- _Data for this exercise_
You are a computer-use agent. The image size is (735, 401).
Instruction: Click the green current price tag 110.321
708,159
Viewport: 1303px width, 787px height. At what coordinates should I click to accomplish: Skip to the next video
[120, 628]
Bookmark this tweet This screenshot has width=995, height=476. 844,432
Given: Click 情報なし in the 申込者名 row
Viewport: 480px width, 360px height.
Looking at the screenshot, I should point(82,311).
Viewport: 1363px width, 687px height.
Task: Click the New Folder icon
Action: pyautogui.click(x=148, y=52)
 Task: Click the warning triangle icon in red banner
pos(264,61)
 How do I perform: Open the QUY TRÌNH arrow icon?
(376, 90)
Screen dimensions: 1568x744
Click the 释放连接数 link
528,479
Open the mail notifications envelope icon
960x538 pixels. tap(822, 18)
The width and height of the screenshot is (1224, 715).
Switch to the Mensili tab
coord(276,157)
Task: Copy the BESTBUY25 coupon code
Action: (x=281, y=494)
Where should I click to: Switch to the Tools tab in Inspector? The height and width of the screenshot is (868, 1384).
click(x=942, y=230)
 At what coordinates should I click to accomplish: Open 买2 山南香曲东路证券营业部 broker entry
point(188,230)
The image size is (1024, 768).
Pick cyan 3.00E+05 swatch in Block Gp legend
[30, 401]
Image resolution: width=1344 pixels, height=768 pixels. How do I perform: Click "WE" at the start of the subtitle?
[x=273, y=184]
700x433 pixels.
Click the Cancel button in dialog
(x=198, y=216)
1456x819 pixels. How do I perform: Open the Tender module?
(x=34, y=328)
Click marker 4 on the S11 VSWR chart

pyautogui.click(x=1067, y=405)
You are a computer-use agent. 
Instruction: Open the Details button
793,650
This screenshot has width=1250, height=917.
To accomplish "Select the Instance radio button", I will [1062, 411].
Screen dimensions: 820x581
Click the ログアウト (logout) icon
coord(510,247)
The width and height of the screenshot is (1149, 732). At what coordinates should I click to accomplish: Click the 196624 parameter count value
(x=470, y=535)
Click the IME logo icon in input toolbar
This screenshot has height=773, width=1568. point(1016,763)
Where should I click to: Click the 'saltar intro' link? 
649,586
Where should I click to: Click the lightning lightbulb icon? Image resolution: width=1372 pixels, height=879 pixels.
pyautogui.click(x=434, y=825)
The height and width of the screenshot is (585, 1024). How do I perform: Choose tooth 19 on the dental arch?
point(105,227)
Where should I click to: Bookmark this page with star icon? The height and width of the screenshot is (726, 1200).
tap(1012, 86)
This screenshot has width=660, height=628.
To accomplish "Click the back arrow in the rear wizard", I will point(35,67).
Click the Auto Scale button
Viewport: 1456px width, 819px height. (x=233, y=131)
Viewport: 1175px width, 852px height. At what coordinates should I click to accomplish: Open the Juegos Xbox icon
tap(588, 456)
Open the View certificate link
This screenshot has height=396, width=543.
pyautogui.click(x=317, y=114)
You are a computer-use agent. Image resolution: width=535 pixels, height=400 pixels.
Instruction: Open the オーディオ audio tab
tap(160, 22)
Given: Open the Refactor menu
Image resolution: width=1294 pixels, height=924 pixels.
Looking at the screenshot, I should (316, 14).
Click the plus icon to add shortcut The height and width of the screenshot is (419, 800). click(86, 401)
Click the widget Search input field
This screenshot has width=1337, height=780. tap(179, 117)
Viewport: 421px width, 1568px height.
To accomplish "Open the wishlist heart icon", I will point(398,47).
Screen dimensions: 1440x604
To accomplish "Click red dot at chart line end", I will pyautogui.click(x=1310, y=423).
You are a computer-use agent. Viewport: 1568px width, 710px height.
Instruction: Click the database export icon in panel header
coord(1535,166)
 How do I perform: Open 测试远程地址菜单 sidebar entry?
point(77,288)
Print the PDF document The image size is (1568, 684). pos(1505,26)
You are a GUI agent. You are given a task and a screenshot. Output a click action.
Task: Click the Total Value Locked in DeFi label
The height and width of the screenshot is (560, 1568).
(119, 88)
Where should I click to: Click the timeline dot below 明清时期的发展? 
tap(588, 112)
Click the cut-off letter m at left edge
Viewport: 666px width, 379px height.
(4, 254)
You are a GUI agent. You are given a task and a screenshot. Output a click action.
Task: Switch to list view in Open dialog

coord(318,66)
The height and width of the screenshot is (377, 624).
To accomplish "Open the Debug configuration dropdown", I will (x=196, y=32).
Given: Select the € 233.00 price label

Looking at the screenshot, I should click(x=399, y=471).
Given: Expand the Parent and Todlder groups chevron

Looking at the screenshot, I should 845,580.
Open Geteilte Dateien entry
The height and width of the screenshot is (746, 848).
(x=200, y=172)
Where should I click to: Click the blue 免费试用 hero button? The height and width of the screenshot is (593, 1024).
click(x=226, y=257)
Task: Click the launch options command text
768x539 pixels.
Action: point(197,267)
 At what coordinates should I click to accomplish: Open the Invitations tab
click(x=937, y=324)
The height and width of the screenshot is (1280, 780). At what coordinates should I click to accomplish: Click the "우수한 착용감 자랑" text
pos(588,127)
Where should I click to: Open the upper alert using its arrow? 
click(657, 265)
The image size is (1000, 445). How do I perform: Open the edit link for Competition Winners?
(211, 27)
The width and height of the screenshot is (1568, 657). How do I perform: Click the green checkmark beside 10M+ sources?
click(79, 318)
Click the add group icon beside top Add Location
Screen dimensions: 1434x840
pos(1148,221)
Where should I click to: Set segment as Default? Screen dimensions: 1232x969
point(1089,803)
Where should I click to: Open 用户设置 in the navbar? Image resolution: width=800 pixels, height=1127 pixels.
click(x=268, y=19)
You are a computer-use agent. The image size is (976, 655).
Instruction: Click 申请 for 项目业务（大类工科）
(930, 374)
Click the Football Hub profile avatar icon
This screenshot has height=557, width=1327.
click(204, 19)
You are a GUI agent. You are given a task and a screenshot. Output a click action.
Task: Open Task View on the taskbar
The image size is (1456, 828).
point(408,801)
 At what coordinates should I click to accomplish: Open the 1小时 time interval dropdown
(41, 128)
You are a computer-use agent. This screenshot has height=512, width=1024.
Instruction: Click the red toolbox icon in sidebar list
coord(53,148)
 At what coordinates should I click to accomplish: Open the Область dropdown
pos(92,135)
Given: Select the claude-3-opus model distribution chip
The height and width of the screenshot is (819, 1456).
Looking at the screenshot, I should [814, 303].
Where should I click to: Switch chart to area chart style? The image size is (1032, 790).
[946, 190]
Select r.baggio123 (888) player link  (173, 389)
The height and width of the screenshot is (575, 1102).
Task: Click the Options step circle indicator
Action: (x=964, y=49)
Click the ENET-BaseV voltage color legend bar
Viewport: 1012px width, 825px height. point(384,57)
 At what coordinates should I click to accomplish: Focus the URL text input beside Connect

- _To be done_
Retype the stretch of the listing from the line containing "Open the mail notifications envelope icon" through the line containing "tap(1012, 86)", both of those lines included, keeping every line the same.

- _Response_
Open the mail notifications envelope icon
960x538 pixels. tap(822, 18)
The width and height of the screenshot is (1224, 715).
Switch to the Mensili tab
coord(276,157)
Task: Copy the BESTBUY25 coupon code
Action: (x=281, y=494)
Where should I click to: Switch to the Tools tab in Inspector? The height and width of the screenshot is (868, 1384).
click(x=942, y=230)
 At what coordinates should I click to accomplish: Open 买2 山南香曲东路证券营业部 broker entry
point(188,230)
The image size is (1024, 768).
Pick cyan 3.00E+05 swatch in Block Gp legend
[30, 401]
Image resolution: width=1344 pixels, height=768 pixels. How do I perform: Click "WE" at the start of the subtitle?
[x=273, y=184]
700x433 pixels.
Click the Cancel button in dialog
(x=198, y=216)
1456x819 pixels. How do I perform: Open the Tender module?
(x=34, y=328)
Click marker 4 on the S11 VSWR chart

pyautogui.click(x=1067, y=405)
You are a computer-use agent. 
Instruction: Open the Details button
793,650
This screenshot has width=1250, height=917.
To accomplish "Select the Instance radio button", I will [1062, 411].
Screen dimensions: 820x581
Click the ログアウト (logout) icon
coord(510,247)
The width and height of the screenshot is (1149, 732). At what coordinates should I click to accomplish: Click the 196624 parameter count value
(x=470, y=535)
Click the IME logo icon in input toolbar
This screenshot has height=773, width=1568. point(1016,763)
Where should I click to: Click the 'saltar intro' link? 
649,586
Where should I click to: Click the lightning lightbulb icon? Image resolution: width=1372 pixels, height=879 pixels.
pyautogui.click(x=434, y=825)
The height and width of the screenshot is (585, 1024). How do I perform: Choose tooth 19 on the dental arch?
point(105,227)
Where should I click to: Bookmark this page with star icon? The height and width of the screenshot is (726, 1200).
tap(1012, 86)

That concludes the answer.